Exercise details. Output only the lines below from the one containing "Viewport: 1270px width, 952px height." to the one containing "Go to the 广告资源 menu item", exactly as written, both ends kept.

Source data.
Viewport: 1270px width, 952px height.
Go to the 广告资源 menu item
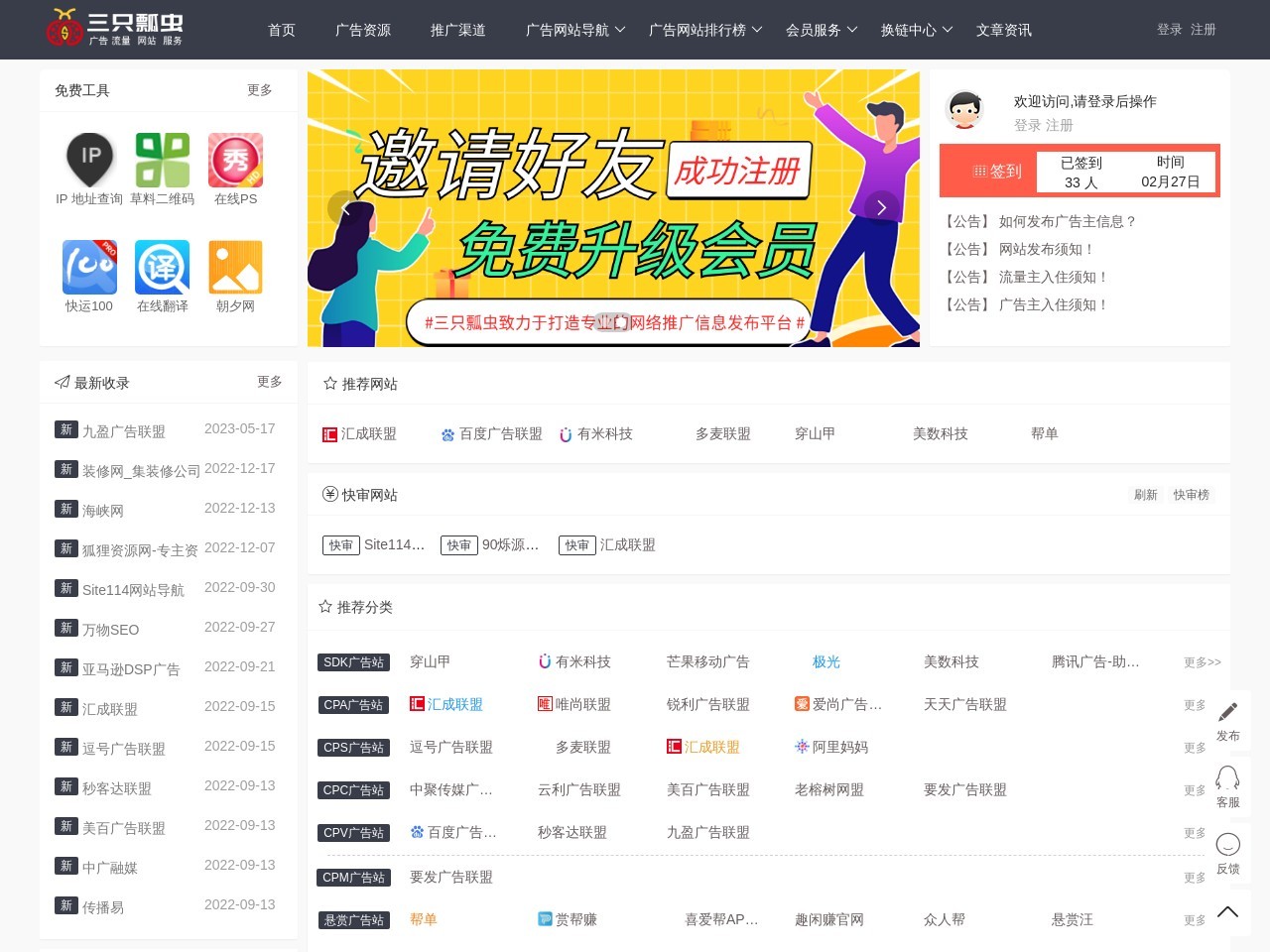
--
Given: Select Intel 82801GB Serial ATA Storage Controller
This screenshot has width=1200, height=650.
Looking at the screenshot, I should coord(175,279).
--
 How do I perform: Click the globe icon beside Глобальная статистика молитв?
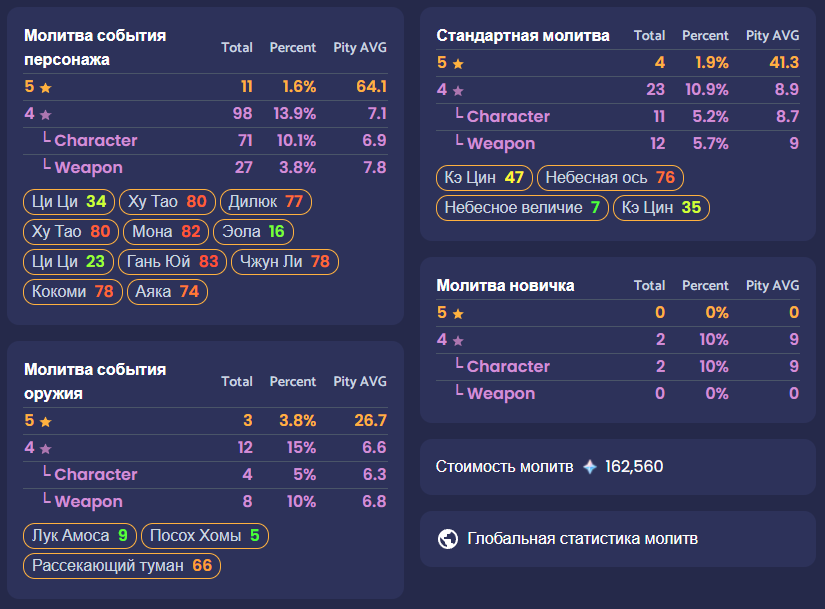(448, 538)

Response to this task.
Viewport: 1270px width, 952px height.
Go to the 广告资源 menu item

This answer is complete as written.